→ **WHAT IS REQUIRED**:
Would you reproduce every line of the material exactly?

----- PROVIDED ENTRIES -----

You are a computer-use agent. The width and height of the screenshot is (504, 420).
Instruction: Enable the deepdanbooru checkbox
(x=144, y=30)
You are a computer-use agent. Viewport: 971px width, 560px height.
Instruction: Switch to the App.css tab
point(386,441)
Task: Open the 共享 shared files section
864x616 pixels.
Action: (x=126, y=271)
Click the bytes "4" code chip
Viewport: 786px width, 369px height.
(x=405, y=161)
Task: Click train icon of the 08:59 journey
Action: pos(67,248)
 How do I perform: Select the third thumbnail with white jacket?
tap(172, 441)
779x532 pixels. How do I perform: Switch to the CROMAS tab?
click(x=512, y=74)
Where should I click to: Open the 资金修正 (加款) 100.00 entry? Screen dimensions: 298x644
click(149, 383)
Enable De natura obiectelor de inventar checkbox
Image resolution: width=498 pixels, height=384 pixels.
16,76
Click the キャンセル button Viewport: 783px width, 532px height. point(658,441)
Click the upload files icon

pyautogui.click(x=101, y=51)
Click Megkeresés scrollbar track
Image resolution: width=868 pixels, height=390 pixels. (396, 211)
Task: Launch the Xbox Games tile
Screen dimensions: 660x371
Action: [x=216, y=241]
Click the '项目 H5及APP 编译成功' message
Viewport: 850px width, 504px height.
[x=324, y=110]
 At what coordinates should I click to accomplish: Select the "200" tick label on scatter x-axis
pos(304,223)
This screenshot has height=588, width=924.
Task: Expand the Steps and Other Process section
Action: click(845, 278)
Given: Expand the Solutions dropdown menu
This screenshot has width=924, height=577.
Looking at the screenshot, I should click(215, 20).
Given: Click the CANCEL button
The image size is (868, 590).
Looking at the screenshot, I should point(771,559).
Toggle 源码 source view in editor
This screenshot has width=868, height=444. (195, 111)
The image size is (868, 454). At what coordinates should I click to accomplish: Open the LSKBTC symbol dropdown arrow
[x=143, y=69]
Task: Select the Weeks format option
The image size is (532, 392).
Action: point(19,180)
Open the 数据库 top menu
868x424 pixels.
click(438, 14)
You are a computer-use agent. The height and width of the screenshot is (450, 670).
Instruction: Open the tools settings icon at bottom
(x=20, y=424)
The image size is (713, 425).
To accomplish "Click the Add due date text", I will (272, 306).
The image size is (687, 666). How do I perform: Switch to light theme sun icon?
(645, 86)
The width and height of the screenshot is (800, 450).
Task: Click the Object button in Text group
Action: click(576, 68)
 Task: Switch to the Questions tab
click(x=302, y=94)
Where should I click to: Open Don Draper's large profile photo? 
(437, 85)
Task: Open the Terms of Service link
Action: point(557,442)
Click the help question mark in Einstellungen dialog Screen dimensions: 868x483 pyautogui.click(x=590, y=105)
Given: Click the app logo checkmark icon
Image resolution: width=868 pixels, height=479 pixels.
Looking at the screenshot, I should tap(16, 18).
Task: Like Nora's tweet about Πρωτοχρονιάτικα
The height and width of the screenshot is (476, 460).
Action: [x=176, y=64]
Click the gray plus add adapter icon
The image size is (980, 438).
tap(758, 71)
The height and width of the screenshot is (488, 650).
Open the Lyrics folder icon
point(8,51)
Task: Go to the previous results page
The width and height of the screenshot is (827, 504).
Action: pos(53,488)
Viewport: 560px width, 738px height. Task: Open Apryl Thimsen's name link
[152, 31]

-----

→ **EXPECTED ANSWER**:
You are a computer-use agent. The width and height of the screenshot is (504, 420).
Instruction: Enable the deepdanbooru checkbox
(x=144, y=30)
You are a computer-use agent. Viewport: 971px width, 560px height.
Instruction: Switch to the App.css tab
point(386,441)
Task: Open the 共享 shared files section
864x616 pixels.
Action: (x=126, y=271)
Click the bytes "4" code chip
Viewport: 786px width, 369px height.
(x=405, y=161)
Task: Click train icon of the 08:59 journey
Action: pos(67,248)
 How do I perform: Select the third thumbnail with white jacket?
tap(172, 441)
779x532 pixels. How do I perform: Switch to the CROMAS tab?
click(x=512, y=74)
Where should I click to: Open the 资金修正 (加款) 100.00 entry? Screen dimensions: 298x644
click(149, 383)
Enable De natura obiectelor de inventar checkbox
Image resolution: width=498 pixels, height=384 pixels.
16,76
Click the キャンセル button Viewport: 783px width, 532px height. point(658,441)
Click the upload files icon

pyautogui.click(x=101, y=51)
Click Megkeresés scrollbar track
Image resolution: width=868 pixels, height=390 pixels. (396, 211)
Task: Launch the Xbox Games tile
Screen dimensions: 660x371
Action: [x=216, y=241]
Click the '项目 H5及APP 编译成功' message
Viewport: 850px width, 504px height.
[x=324, y=110]
 At what coordinates should I click to accomplish: Select the "200" tick label on scatter x-axis
pos(304,223)
This screenshot has height=588, width=924.
Task: Expand the Steps and Other Process section
Action: click(845, 278)
Given: Expand the Solutions dropdown menu
This screenshot has width=924, height=577.
Looking at the screenshot, I should click(215, 20).
Given: Click the CANCEL button
The image size is (868, 590).
Looking at the screenshot, I should point(771,559).
Toggle 源码 source view in editor
This screenshot has width=868, height=444. (195, 111)
The image size is (868, 454). At what coordinates should I click to accomplish: Open the LSKBTC symbol dropdown arrow
[x=143, y=69]
Task: Select the Weeks format option
The image size is (532, 392).
Action: point(19,180)
Open the 数据库 top menu
868x424 pixels.
click(438, 14)
You are a computer-use agent. The height and width of the screenshot is (450, 670).
Instruction: Open the tools settings icon at bottom
(x=20, y=424)
The image size is (713, 425).
To accomplish "Click the Add due date text", I will (272, 306).
The image size is (687, 666). How do I perform: Switch to light theme sun icon?
(645, 86)
The width and height of the screenshot is (800, 450).
Task: Click the Object button in Text group
Action: click(576, 68)
 Task: Switch to the Questions tab
click(x=302, y=94)
Where should I click to: Open Don Draper's large profile photo? 
(437, 85)
Task: Open the Terms of Service link
Action: point(557,442)
Click the help question mark in Einstellungen dialog Screen dimensions: 868x483 pyautogui.click(x=590, y=105)
Given: Click the app logo checkmark icon
Image resolution: width=868 pixels, height=479 pixels.
Looking at the screenshot, I should tap(16, 18).
Task: Like Nora's tweet about Πρωτοχρονιάτικα
The height and width of the screenshot is (476, 460).
Action: [x=176, y=64]
Click the gray plus add adapter icon
The image size is (980, 438).
tap(758, 71)
The height and width of the screenshot is (488, 650).
Open the Lyrics folder icon
point(8,51)
Task: Go to the previous results page
The width and height of the screenshot is (827, 504).
Action: pos(53,488)
Viewport: 560px width, 738px height. Task: Open Apryl Thimsen's name link
[152, 31]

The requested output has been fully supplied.